Quand la Chine veut vaincre

Dossier : Arts, Lettres et SciencesMagazine N°632 Février 2008Par : Stéphane MARCHAND (80)Rédacteur : Bernard ESAMBERT (54)

Il y a quelques décen­nies quelques bons esprits prédi­s­aient le réveil de la Chine. À dire vrai Mao les avait précédés en ren­dant ain­si compte de l’ambition de son pays depuis l’arrivée des com­mu­nistes au pou­voir en 1949 : « Notre ter­ri­toire est vaste, notre popu­la­tion nom­breuse, notre posi­tion géo­graphique avan­tageuse… Il serait intolérable de ne pas nous hiss­er au pre­mier rang des nations. »

Trente ans plus tard la Chine a décol­lé avec l’atout de cen­taines de mil­lions de Chi­nois mobil­isés en faveur d’une puis­sante crois­sance qui ne donne pas le moin­dre signe de faib­lesse. L’on grap­pille ici des tech­nolo­gies, là des usines mais plus pour très longtemps, on com­merce avec le monde entier ; une frac­tion de la pop­u­la­tion s’enrichit suiv­ant ain­si les con­seils de Deng Xiaop­ing que l’on croirait inspirés de Guizot ; d’innom­­bra­bles entre­pris­es se créent dans les zones spé­ciales aus­si bien que dans les mégapoles ; on recherche fébrile­ment des matières pre­mières partout dans le monde et tout par­ti­c­ulière­ment du pét­role en Afrique. La Chine se hâte non plus lente­ment mais avec fer­veur vers un des­tin émi­nent. Car elle n’est plus seule­ment l’atelier du monde. Avec son poids bien réel elle pos­sède désor­mais ses grandes entre­pris­es dont de nom­breuses multi­na­tionales, des fonds sou­verains, et bien­tôt si ce n’est déjà, avec le ren­fort de cen­taines de mil­liers d’ingénieurs, elle inven­tera ses tech­nolo­gies plutôt que de les importer comme le Japon et la Corée du Sud l’ont fait avant elle. Et surtout cette « Chine puis­sance » comme la qual­i­fie Stéphane Marc­hand émerge mil­i­taire­ment et boule­verse les équili­bres d’une Asie à la spec­tac­u­laire réapparition.

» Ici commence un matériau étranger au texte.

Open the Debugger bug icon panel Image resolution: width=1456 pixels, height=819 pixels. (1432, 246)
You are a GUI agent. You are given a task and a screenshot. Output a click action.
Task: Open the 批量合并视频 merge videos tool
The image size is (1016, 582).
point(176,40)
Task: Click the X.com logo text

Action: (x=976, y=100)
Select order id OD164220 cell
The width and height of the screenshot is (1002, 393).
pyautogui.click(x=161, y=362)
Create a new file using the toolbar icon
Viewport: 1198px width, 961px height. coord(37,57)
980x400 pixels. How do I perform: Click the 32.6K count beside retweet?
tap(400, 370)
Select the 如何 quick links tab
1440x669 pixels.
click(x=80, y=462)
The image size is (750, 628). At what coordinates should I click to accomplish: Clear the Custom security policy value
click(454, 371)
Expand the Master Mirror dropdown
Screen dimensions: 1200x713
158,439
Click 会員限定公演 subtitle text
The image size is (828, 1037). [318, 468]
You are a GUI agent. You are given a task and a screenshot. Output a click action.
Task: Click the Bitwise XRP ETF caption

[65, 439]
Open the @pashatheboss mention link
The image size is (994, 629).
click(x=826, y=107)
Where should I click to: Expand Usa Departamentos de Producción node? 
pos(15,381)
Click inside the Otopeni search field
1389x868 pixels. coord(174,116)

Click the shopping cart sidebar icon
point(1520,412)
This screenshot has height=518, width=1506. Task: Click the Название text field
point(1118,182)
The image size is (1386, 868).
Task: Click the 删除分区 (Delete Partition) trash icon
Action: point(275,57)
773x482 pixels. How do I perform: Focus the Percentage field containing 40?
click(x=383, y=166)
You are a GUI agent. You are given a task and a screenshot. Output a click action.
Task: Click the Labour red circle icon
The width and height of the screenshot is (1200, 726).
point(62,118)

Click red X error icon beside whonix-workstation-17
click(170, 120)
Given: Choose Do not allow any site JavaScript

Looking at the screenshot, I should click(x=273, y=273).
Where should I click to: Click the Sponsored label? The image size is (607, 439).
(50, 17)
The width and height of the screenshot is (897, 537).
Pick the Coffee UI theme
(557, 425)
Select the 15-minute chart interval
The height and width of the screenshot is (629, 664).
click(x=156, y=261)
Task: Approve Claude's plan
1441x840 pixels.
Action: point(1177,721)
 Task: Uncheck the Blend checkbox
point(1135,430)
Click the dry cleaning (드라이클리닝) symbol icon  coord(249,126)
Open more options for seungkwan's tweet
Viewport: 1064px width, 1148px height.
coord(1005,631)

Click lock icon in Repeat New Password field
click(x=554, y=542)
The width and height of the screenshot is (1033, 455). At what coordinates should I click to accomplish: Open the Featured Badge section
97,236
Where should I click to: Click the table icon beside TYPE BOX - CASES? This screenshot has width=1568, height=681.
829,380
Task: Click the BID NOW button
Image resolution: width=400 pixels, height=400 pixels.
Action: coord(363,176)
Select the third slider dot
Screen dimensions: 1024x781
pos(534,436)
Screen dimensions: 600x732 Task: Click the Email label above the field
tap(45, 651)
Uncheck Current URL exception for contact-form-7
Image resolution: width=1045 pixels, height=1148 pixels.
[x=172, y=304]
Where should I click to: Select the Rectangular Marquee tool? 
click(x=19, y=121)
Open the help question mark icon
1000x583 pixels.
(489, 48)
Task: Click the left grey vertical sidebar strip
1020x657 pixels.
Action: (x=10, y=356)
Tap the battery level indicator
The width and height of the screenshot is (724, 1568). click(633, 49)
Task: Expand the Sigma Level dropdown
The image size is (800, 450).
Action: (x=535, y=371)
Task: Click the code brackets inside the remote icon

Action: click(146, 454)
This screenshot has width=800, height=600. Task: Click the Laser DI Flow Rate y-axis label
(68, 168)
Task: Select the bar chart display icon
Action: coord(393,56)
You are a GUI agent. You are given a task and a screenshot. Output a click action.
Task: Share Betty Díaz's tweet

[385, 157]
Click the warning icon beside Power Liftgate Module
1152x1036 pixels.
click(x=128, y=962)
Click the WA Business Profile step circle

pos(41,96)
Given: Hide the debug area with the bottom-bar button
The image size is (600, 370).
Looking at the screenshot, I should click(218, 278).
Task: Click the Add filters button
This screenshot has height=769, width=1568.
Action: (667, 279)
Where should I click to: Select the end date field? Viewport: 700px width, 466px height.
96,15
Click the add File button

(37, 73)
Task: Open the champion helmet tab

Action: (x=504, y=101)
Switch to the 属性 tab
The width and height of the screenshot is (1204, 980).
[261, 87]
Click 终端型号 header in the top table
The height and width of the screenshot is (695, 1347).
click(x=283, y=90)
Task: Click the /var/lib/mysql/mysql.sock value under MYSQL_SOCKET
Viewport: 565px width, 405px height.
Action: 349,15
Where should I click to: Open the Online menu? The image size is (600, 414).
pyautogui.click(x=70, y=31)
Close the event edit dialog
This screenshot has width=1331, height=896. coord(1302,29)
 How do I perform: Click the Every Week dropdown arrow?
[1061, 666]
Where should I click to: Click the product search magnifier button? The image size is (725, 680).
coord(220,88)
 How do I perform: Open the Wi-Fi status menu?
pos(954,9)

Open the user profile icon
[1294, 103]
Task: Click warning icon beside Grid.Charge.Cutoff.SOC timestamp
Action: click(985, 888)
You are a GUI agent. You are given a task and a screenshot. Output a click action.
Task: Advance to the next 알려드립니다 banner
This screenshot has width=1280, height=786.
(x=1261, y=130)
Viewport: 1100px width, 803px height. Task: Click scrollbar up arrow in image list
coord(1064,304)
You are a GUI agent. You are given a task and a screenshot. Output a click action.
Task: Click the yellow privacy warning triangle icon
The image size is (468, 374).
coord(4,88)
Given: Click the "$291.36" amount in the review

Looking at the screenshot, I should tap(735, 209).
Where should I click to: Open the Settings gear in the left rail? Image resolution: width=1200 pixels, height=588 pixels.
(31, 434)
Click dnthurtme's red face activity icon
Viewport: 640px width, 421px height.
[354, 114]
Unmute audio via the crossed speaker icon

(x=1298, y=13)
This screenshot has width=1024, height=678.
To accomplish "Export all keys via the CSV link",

Quand la Chine veut vain­cre nous en donne une sai­sis­sante descrip­tion : destruc­tion de l’un des plus « anciens » satel­lites chi­nois avec un mis­sile bal­is­tique lancé du Sichuan ! envoi d’un Chi­nois dans l’espace, pro­gramme lunaire pour rechercher de l’hélium 3, développe­ment de mis­siles inter­con­ti­nen­taux, étude d’un porte-avions com­plé­tant une flotte plus impor­tante en ton­nage que la Roy­al Navy, recherche d’atolls pou­vant servir de bases de lance­ments nucléaires bien avant l’Inde et le Pakistan…

Bien sûr nom­bre de ces arme­ments et des manœu­vres mil­i­taires ont pour objec­tif le rat­tache­ment de Taïwan à la Grande Chine, paci­fique­ment de préférence toute­fois, d’autant que l’éco­nomie chi­noise est pour une large part con­trôlée par des cap­i­taux taïwanais, que les liens de cette « autre Chine » avec les Améri­cains sont anciens et étroits, et que de très hauts anciens dig­ni­taires com­mu­nistes font en per­ma­nence et secrète­ment la navette entre Pékin et Taipei. Cette géos­tratégie de la Chine qui achète mas­sive­ment des armes à la Russie, exporte mas­sive­ment vers le monde occi­den­tal, con­stru­it des dizaines de paysages lunaires où s’activent des mil­lions de Chi­nois, dis­pose ou dis­posera bien­tôt du troisième bud­get mil­i­taire dans le monde, est décrite et décryp­tée dans l’ouvrage de Stéphane Marc­hand. À par­tir de spec­tac­u­laires exem­ples mis en per­spec­tive dans un style limpi­de, l’auteur nous fait pénétr­er dans les secrets de l’Empire du milieu qui, s’il n’a pas encore de vraie puis­sance mil­i­taire capa­ble de rivalis­er avec celle des États-Unis, pra­tique la guerre asymétrique qui con­siste à men­ac­er des act­ifs mil­i­taires lourds et onéreux « à l’aide d’instruments légers et bon marché, mil­i­taires ou non ».
Bref, un ouvrage à lire impéra­tive­ment pour mieux cern­er les lignes de force du rééquili­brage mil­i­taire à venir entre la Chine et les États-Unis qui boule­versera la géopoli­tique mondiale.